- _Work order_
The response must reproduce every record below without alteration.

- _Records for processing_
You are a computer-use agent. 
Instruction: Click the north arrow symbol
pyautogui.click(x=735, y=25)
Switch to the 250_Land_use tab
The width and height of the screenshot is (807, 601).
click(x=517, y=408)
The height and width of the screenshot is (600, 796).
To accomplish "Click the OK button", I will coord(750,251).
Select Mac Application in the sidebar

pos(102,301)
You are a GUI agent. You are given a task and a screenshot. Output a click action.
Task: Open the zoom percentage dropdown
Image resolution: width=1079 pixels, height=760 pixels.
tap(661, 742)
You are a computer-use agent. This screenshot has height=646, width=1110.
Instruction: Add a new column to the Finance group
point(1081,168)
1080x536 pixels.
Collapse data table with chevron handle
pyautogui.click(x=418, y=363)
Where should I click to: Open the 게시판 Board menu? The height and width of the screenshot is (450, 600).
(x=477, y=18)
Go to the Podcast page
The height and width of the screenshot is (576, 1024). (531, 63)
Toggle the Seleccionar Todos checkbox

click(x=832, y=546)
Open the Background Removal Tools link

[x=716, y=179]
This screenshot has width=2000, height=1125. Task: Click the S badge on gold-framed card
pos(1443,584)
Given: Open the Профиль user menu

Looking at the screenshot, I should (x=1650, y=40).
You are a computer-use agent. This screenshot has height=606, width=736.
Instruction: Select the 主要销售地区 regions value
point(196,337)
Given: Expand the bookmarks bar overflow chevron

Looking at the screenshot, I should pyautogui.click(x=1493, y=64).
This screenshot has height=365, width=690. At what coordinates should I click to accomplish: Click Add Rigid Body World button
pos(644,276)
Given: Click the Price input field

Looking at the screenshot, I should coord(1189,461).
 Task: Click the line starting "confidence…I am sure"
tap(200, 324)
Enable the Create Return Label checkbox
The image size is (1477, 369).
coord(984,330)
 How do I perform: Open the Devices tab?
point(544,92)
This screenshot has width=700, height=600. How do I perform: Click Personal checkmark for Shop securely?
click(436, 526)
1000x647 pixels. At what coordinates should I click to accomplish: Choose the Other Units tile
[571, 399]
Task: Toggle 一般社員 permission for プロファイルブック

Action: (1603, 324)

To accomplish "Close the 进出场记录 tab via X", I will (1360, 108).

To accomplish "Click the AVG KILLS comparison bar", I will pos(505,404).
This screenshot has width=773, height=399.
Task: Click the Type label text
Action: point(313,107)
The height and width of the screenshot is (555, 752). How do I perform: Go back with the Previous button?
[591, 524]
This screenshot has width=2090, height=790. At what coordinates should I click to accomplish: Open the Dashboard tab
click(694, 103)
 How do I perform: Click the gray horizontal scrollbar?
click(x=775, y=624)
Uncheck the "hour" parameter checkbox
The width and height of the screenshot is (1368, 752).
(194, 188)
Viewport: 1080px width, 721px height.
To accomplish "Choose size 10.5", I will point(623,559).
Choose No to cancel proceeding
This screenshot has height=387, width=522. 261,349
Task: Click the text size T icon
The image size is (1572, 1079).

- _Exercise response_
You are a computer-use agent. 
Instruction: Click the north arrow symbol
pyautogui.click(x=735, y=25)
Switch to the 250_Land_use tab
The width and height of the screenshot is (807, 601).
click(x=517, y=408)
The height and width of the screenshot is (600, 796).
To accomplish "Click the OK button", I will coord(750,251).
Select Mac Application in the sidebar

pos(102,301)
You are a GUI agent. You are given a task and a screenshot. Output a click action.
Task: Open the zoom percentage dropdown
Image resolution: width=1079 pixels, height=760 pixels.
tap(661, 742)
You are a computer-use agent. This screenshot has height=646, width=1110.
Instruction: Add a new column to the Finance group
point(1081,168)
1080x536 pixels.
Collapse data table with chevron handle
pyautogui.click(x=418, y=363)
Where should I click to: Open the 게시판 Board menu? The height and width of the screenshot is (450, 600).
(x=477, y=18)
Go to the Podcast page
The height and width of the screenshot is (576, 1024). (531, 63)
Toggle the Seleccionar Todos checkbox

click(x=832, y=546)
Open the Background Removal Tools link

[x=716, y=179]
This screenshot has width=2000, height=1125. Task: Click the S badge on gold-framed card
pos(1443,584)
Given: Open the Профиль user menu

Looking at the screenshot, I should (x=1650, y=40).
You are a computer-use agent. This screenshot has height=606, width=736.
Instruction: Select the 主要销售地区 regions value
point(196,337)
Given: Expand the bookmarks bar overflow chevron

Looking at the screenshot, I should pyautogui.click(x=1493, y=64).
This screenshot has height=365, width=690. At what coordinates should I click to accomplish: Click Add Rigid Body World button
pos(644,276)
Given: Click the Price input field

Looking at the screenshot, I should coord(1189,461).
 Task: Click the line starting "confidence…I am sure"
tap(200, 324)
Enable the Create Return Label checkbox
The image size is (1477, 369).
coord(984,330)
 How do I perform: Open the Devices tab?
point(544,92)
This screenshot has width=700, height=600. How do I perform: Click Personal checkmark for Shop securely?
click(436, 526)
1000x647 pixels. At what coordinates should I click to accomplish: Choose the Other Units tile
[571, 399]
Task: Toggle 一般社員 permission for プロファイルブック

Action: (1603, 324)

To accomplish "Close the 进出场记录 tab via X", I will (1360, 108).

To accomplish "Click the AVG KILLS comparison bar", I will pos(505,404).
This screenshot has width=773, height=399.
Task: Click the Type label text
Action: point(313,107)
The height and width of the screenshot is (555, 752). How do I perform: Go back with the Previous button?
[591, 524]
This screenshot has width=2090, height=790. At what coordinates should I click to accomplish: Open the Dashboard tab
click(694, 103)
 How do I perform: Click the gray horizontal scrollbar?
click(x=775, y=624)
Uncheck the "hour" parameter checkbox
The width and height of the screenshot is (1368, 752).
(194, 188)
Viewport: 1080px width, 721px height.
To accomplish "Choose size 10.5", I will point(623,559).
Choose No to cancel proceeding
This screenshot has height=387, width=522. 261,349
Task: Click the text size T icon
The image size is (1572, 1079).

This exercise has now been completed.